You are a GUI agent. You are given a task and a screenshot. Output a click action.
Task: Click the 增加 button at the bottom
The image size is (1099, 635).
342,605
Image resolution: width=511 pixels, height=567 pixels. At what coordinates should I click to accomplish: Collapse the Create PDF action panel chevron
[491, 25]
━━━━━━━━━━━━━━━━
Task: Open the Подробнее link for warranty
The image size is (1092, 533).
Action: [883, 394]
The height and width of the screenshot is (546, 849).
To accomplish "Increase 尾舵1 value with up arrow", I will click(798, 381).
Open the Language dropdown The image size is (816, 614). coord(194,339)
━━━━━━━━━━━━━━━━
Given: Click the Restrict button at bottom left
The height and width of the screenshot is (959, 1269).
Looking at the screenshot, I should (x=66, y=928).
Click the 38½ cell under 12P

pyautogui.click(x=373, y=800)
━━━━━━━━━━━━━━━━
■ Task
What the answer needs is every line from the data above with "bottom" in it.

■ Solution to this exercise
Task: Click the 增加 button at the bottom
Given: Click the Restrict button at bottom left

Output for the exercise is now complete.